[Text and item location entries]
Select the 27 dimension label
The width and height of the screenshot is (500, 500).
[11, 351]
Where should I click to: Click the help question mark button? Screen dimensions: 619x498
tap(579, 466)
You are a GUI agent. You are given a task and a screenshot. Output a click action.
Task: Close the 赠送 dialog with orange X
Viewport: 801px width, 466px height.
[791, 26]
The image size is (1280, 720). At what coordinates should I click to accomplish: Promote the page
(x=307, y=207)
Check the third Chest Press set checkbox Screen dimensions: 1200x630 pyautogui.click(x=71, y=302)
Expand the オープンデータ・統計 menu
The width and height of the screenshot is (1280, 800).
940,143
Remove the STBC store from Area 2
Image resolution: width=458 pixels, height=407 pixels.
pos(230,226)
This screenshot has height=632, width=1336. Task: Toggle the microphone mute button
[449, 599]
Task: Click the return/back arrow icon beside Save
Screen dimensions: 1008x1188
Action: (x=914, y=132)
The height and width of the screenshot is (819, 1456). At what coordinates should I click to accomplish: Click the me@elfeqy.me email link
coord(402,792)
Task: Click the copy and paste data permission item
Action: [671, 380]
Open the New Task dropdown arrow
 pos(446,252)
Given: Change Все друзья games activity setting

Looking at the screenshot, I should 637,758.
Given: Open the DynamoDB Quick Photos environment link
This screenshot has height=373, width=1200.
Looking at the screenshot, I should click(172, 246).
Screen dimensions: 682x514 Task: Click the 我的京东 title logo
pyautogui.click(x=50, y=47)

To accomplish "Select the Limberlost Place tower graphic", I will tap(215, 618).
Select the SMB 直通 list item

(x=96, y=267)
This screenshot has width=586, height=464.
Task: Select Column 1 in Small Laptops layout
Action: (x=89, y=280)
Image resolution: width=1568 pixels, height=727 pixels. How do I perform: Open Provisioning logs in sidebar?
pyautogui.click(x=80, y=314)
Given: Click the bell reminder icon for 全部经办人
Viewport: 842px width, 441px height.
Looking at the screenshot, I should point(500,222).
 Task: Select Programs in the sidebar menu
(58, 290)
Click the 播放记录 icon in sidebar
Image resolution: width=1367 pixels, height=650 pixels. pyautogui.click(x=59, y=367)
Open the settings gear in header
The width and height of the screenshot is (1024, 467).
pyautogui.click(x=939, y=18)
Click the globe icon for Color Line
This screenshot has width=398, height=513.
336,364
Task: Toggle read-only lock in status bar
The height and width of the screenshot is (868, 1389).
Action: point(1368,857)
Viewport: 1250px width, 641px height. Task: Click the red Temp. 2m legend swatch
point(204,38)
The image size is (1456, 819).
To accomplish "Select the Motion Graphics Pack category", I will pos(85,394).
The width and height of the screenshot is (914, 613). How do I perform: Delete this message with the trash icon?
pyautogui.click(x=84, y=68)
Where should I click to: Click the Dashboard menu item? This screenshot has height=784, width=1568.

Goal = Update the rows by replacing "Screen dimensions" with "Screen size" wherever it appears, and leave everything else as it is.

Expected answer =
Select the 27 dimension label
The width and height of the screenshot is (500, 500).
[11, 351]
Where should I click to: Click the help question mark button? Screen size: 619x498
tap(579, 466)
You are a GUI agent. You are given a task and a screenshot. Output a click action.
Task: Close the 赠送 dialog with orange X
Viewport: 801px width, 466px height.
[791, 26]
The image size is (1280, 720). At what coordinates should I click to accomplish: Promote the page
(x=307, y=207)
Check the third Chest Press set checkbox Screen size: 1200x630 pyautogui.click(x=71, y=302)
Expand the オープンデータ・統計 menu
The width and height of the screenshot is (1280, 800).
940,143
Remove the STBC store from Area 2
Image resolution: width=458 pixels, height=407 pixels.
pos(230,226)
This screenshot has height=632, width=1336. Task: Toggle the microphone mute button
[449, 599]
Task: Click the return/back arrow icon beside Save
Screen size: 1008x1188
Action: (x=914, y=132)
The height and width of the screenshot is (819, 1456). At what coordinates should I click to accomplish: Click the me@elfeqy.me email link
coord(402,792)
Task: Click the copy and paste data permission item
Action: [671, 380]
Open the New Task dropdown arrow
 pos(446,252)
Given: Change Все друзья games activity setting

Looking at the screenshot, I should 637,758.
Given: Open the DynamoDB Quick Photos environment link
This screenshot has height=373, width=1200.
Looking at the screenshot, I should click(172, 246).
Screen size: 682x514 Task: Click the 我的京东 title logo
pyautogui.click(x=50, y=47)

To accomplish "Select the Limberlost Place tower graphic", I will tap(215, 618).
Select the SMB 直通 list item

(x=96, y=267)
This screenshot has width=586, height=464.
Task: Select Column 1 in Small Laptops layout
Action: (x=89, y=280)
Image resolution: width=1568 pixels, height=727 pixels. How do I perform: Open Provisioning logs in sidebar?
pyautogui.click(x=80, y=314)
Given: Click the bell reminder icon for 全部经办人
Viewport: 842px width, 441px height.
Looking at the screenshot, I should point(500,222).
 Task: Select Programs in the sidebar menu
(58, 290)
Click the 播放记录 icon in sidebar
Image resolution: width=1367 pixels, height=650 pixels. pyautogui.click(x=59, y=367)
Open the settings gear in header
The width and height of the screenshot is (1024, 467).
pyautogui.click(x=939, y=18)
Click the globe icon for Color Line
This screenshot has width=398, height=513.
336,364
Task: Toggle read-only lock in status bar
The height and width of the screenshot is (868, 1389).
Action: point(1368,857)
Viewport: 1250px width, 641px height. Task: Click the red Temp. 2m legend swatch
point(204,38)
The image size is (1456, 819).
To accomplish "Select the Motion Graphics Pack category", I will pos(85,394).
The width and height of the screenshot is (914, 613). How do I perform: Delete this message with the trash icon?
pyautogui.click(x=84, y=68)
Where should I click to: Click the Dashboard menu item? This screenshot has height=784, width=1568.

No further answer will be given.